# Work to complete:
All lines below starting at the one that holds "Instruction: Enable the" and ending at the one that holds "1400x787 pixels." should be printed exactly, ends included. Pictures should not be printed, nor anything else.

# Records for this exercise:
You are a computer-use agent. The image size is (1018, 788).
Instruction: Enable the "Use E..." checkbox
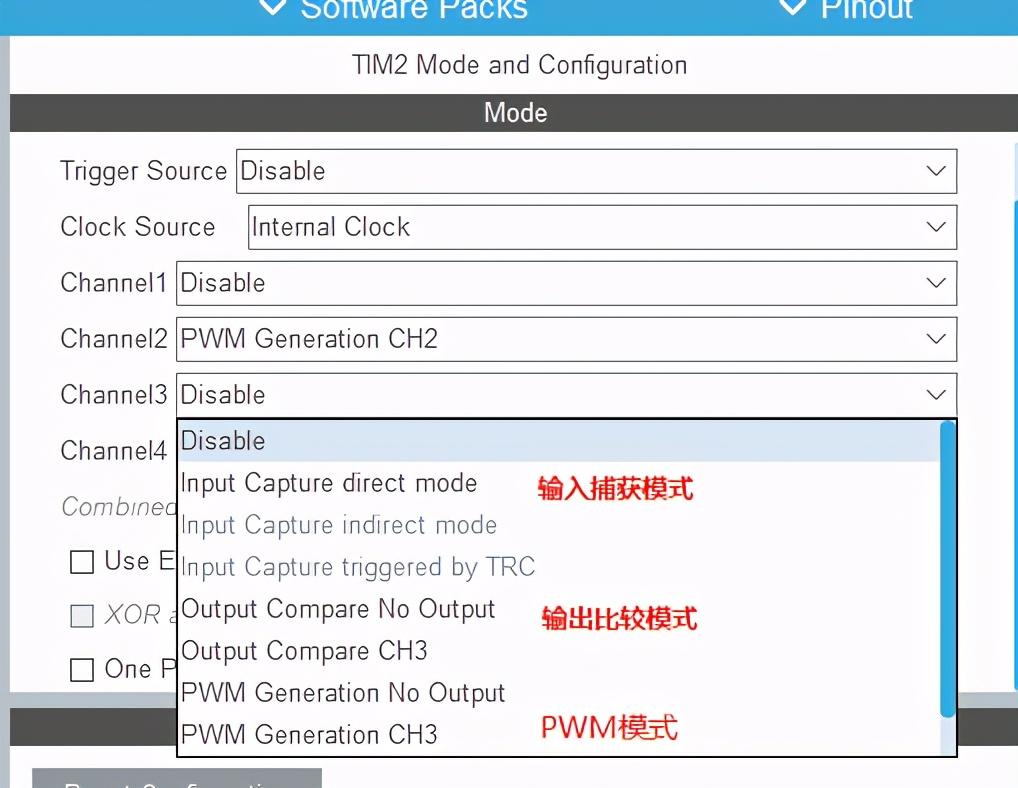point(81,562)
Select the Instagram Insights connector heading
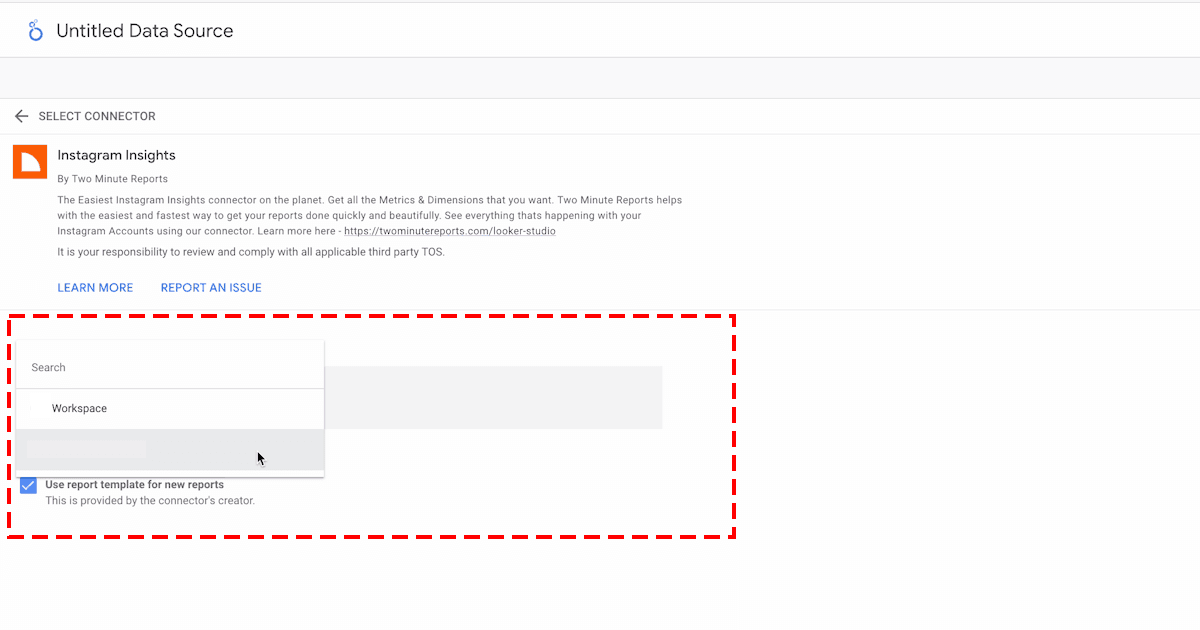The image size is (1200, 630). point(116,155)
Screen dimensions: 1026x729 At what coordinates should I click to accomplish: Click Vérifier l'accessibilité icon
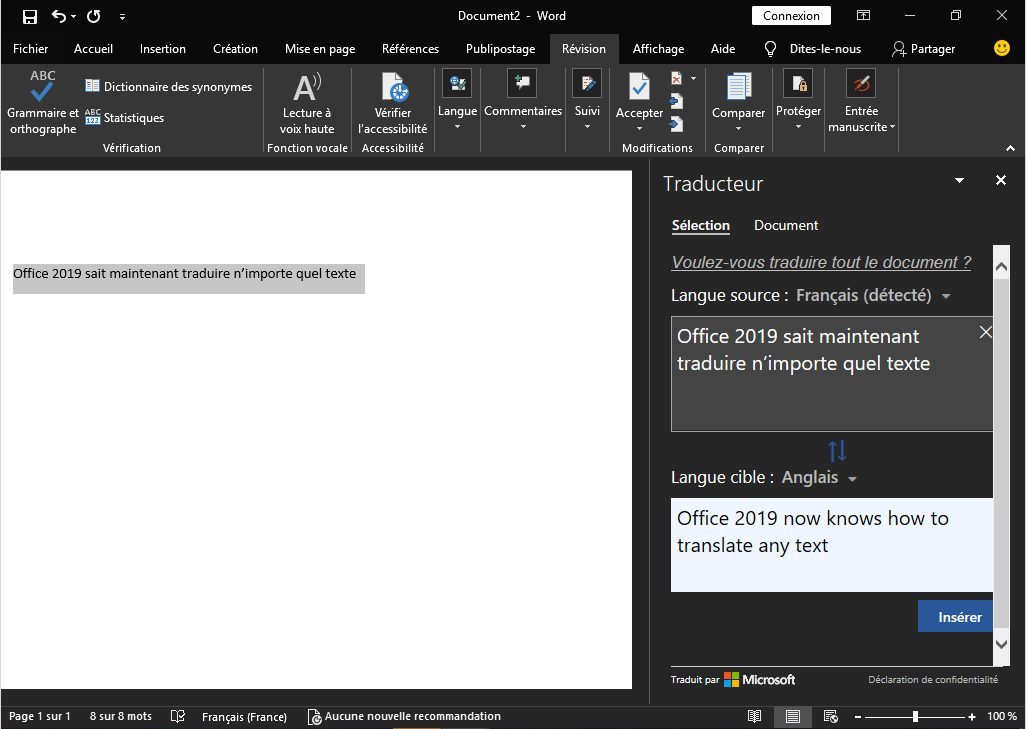coord(393,88)
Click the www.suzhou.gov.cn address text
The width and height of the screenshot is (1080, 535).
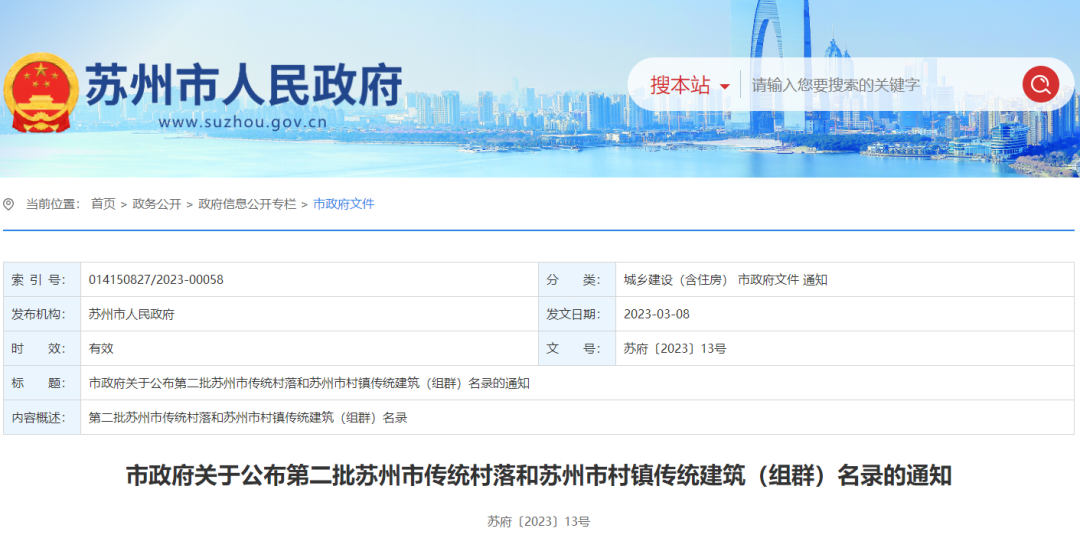[242, 123]
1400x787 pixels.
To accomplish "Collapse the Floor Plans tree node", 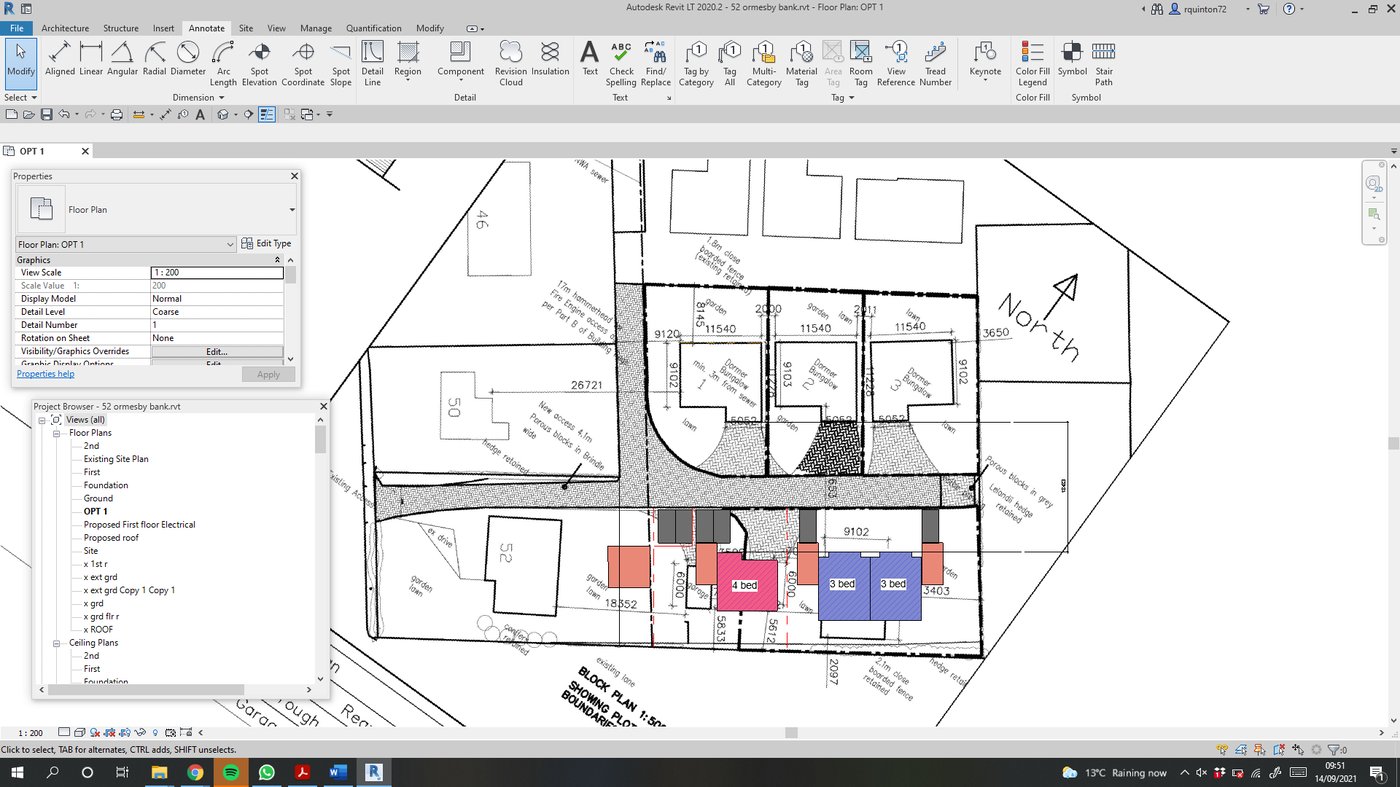I will point(58,433).
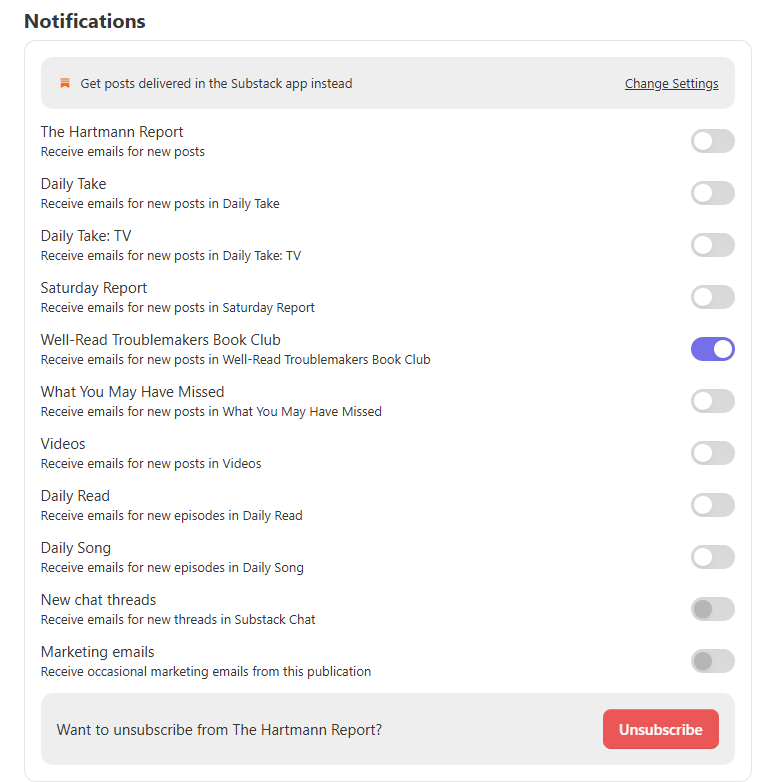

# Solved problem:
Instruction: Enable the "Use E..." checkbox
point(81,562)
Select the Instagram Insights connector heading
The image size is (1200, 630). point(116,155)
Screen dimensions: 1026x729 At what coordinates should I click to accomplish: Click Vérifier l'accessibilité icon
coord(393,88)
Click the www.suzhou.gov.cn address text
The width and height of the screenshot is (1080, 535).
[242, 123]
1400x787 pixels.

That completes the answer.